The fund and the Ministry of Railways are in ongoing negotiations about the investment, an anonymous source was quoted as saying in the China Financial News yesterday.

This potential outflow comes at a tense time since similarly large investments promised by insurers have fallen short of ministry estimates.

A total of 40 billion yuan (US$5 billion) from insurance companies has been approved for investment in the project, said Zhou Yanli, deputy chairman of the China Insurance Regulatory Commission.

However, this sum is only that expected by the ministry, since the ministry and the commission agreed two months ago that 80 billion yuan (US$10 billion) needed to be contributed from the insurance business for the project.

The Beijing-Shanghai high-speed railway project is estimated to cost at least 130 billion yuan (US$16.25 billion) according to its initial estimates.

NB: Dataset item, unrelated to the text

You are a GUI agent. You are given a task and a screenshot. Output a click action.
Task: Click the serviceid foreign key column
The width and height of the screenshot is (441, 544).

"The initial budget was made according to past experience that building 1 kilometer of high-speed track usually costs 100 million yuan (US$12 million)," said Liang Chenggu, news officer with the Ministry of Railways.

"But the investment may increase along with the growing price of real estate and resettlement costs," he added.

However, the China Financial News quoted an insider saying that the Beijing-Shanghai railway will cost at least 170 billion yuan (US$21.25 billion).

Furthermore, if three related projects are included in the final bill, the total cost could exceed 200 billion yuan (US$25 billion), the newspaper said.

At present, the National Development and Reform Commission (NDRC) is studying a feasibility report on the Beijing-Shanghai railway project, which includes details like the total investment needed.

The commission approved the ministry's proposal to build the high-speed railway in March 2006, after more than a decade of debate on what technology the railway should use.

The 1,320-kilometre line is expected to be completed and go into operation in 2010 in time for the World Expo in Shanghai.

By then, with a cruising speed of 300 kilometers per hour and a top speed of 350 kilometers, the railway will slash travel time between the two cites from 13 hours to under 5.

The ministry said work on the project is expected to start before the end of the year. Work has already begun on some related projects, such as new railway hubs and bridges along the route.

Two projects in east China's Jiangsu Province the Nanjing Railway Station and the Nanjing Dashengguan Rail Bridge both began construction in September.

Other related projects include the construction of a new Beijing South Railway Station. The project began last December with an estimated cost of 6.3 billion yuan (US$789 million).